* TASKS TO PERFORM *
#1 Decide whether each statement below agrees with the passage on the Middle Inlet crash. Answer yes or no for each, quoting the exact words of the passage that settle it.
(a) The crash happened at about 11:30 at night.
(b) The driver left the bar's parking lot with his headlights on.
(c) The passage describes the injuries of the mother and her daughters.
#2 Answer these questions from the passage on the Middle Inlet crash.
(a) How old was the driver who caused the crash?
(b) Onto which road did he turn before the collision?
(c) How many of the mother's children were girls?
#3 Return the section of the passage on the Middle Inlet crash that opens at the words "The accident took" and ends after the words "or their prognosis.", copied word for word.

* PASSAGE SHOWN *
******

Wisconsin parents invest a vast amount of time and energy in ensuring the safety of their children. We carefully check their toys for product recalls, make sure they eat food that is as healthy and pure as possible and teach them to be careful and aware of the dangers within their home and school. Sometimes, however, danger comes at the hands of others, and is virtually unpreventable, no matter how conscientious our efforts. The recent death of a 13-year-old boy from a car accident caused by a drunk driver is a prime example of how quickly a child can be lost to the actions of another.
The accident took place on a recent Friday night in Middle Inlet, Wisconsin. Around 11:30 p.m., a 28-year-old man pulled out of the parking lot of a bar with no headlights on. He proceeded to turn onto US-141, driving the wrong direction, where he collided head-on with a car driven by a mother and carrying her three children.
The woman’s 13-year-old son died as a result of injuries sustained during the crash. In addition, the mother and her two other children, both female, sustained serious injuries and were hospitalized. There is no report of the nature of their injuries or their prognosis.

******

Saved entries

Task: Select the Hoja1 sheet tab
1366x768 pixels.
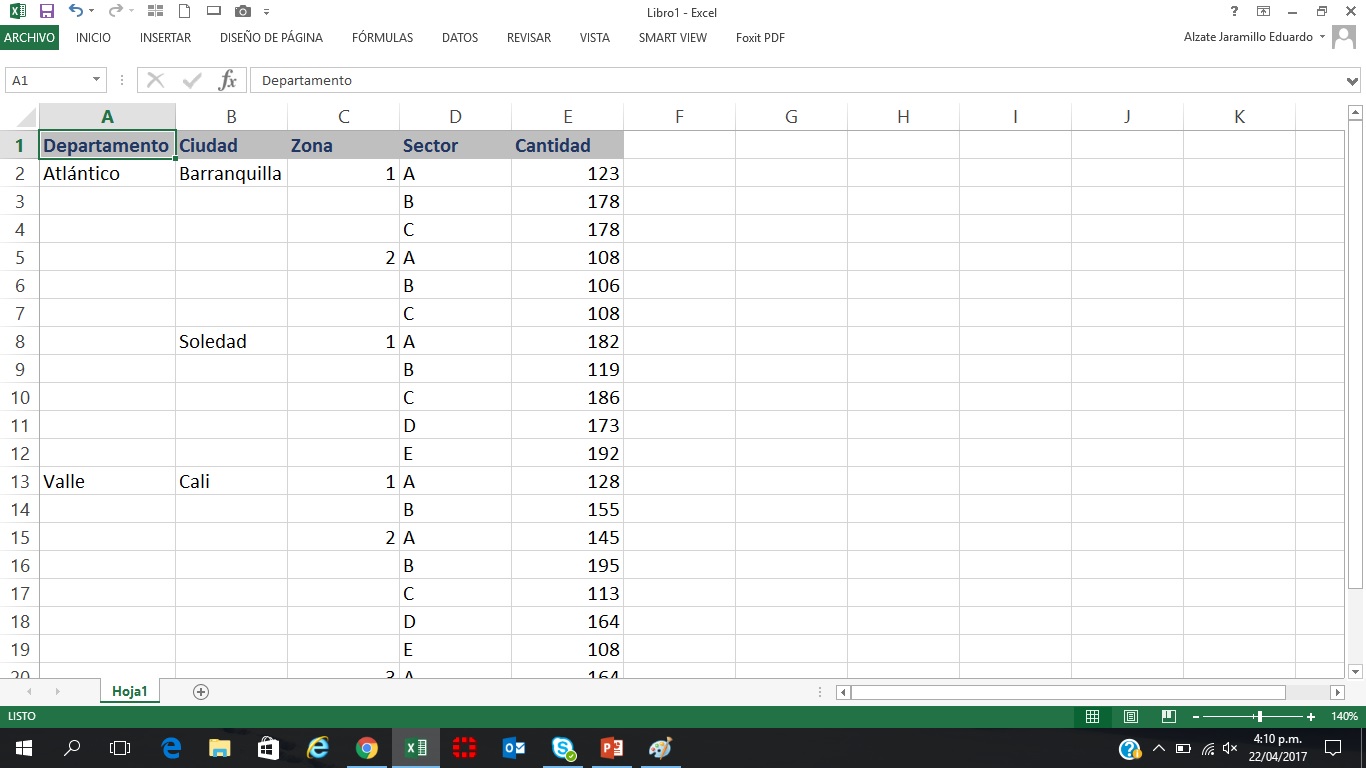Action: point(129,690)
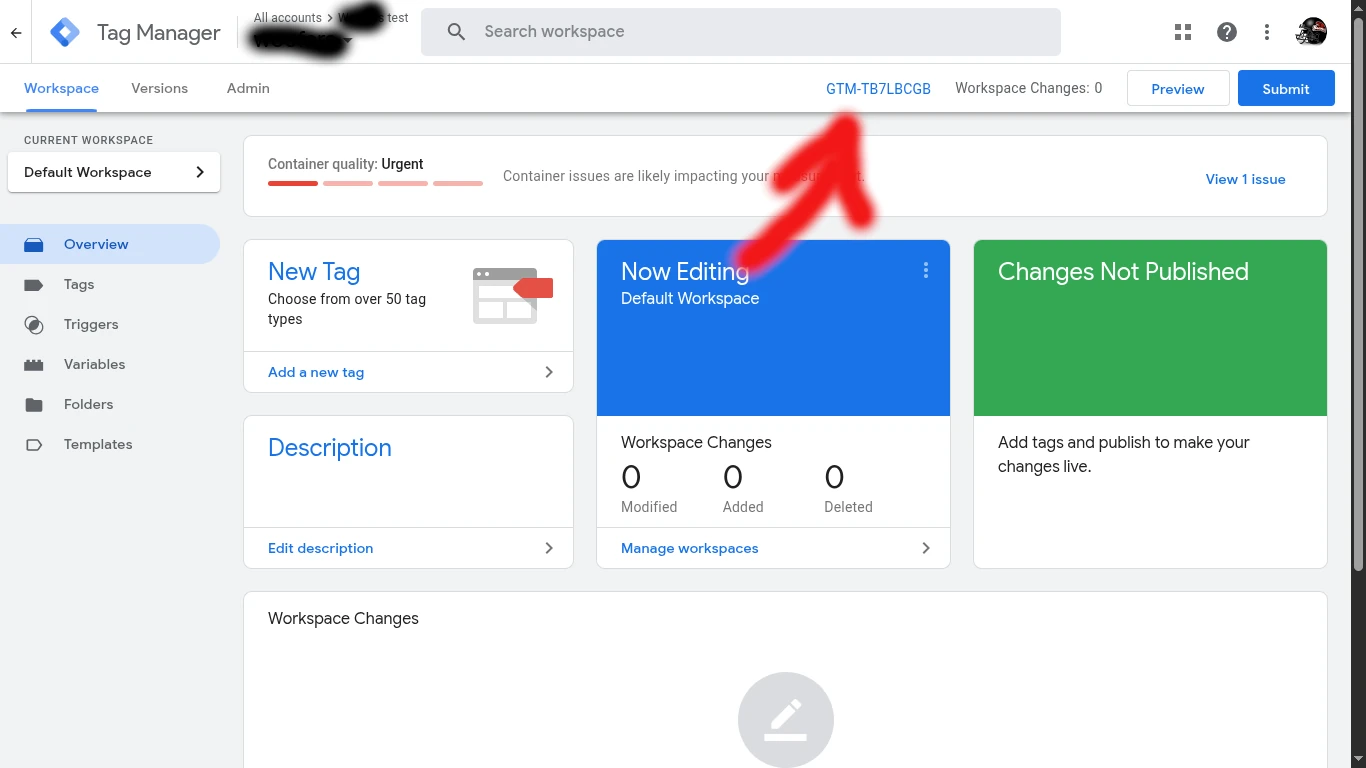Screen dimensions: 1366x768
Task: Click the blue Submit button
Action: pos(1285,88)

******

* EXERCISE RESPONSES *
#1
(a) Yes: "Around 11:30 p.m."
(b) No: "pulled out of the parking lot of a bar with no headlights on"
(c) No: "There is no report of the nature of their injuries or their prognosis."

#2
(a) 28 years old
(b) US-141
(c) Two

#3
The accident took place on a recent Friday night in Middle Inlet, Wisconsin. Around 11:30 p.m., a 28-year-old man pulled out of the parking lot of a bar with no headlights on. He proceeded to turn onto US-141, driving the wrong direction, where he collided head-on with a car driven by a mother and carrying her three children.
The woman’s 13-year-old son died as a result of injuries sustained during the crash. In addition, the mother and her two other children, both female, sustained serious injuries and were hospitalized. There is no report of the nature of their injuries or their prognosis.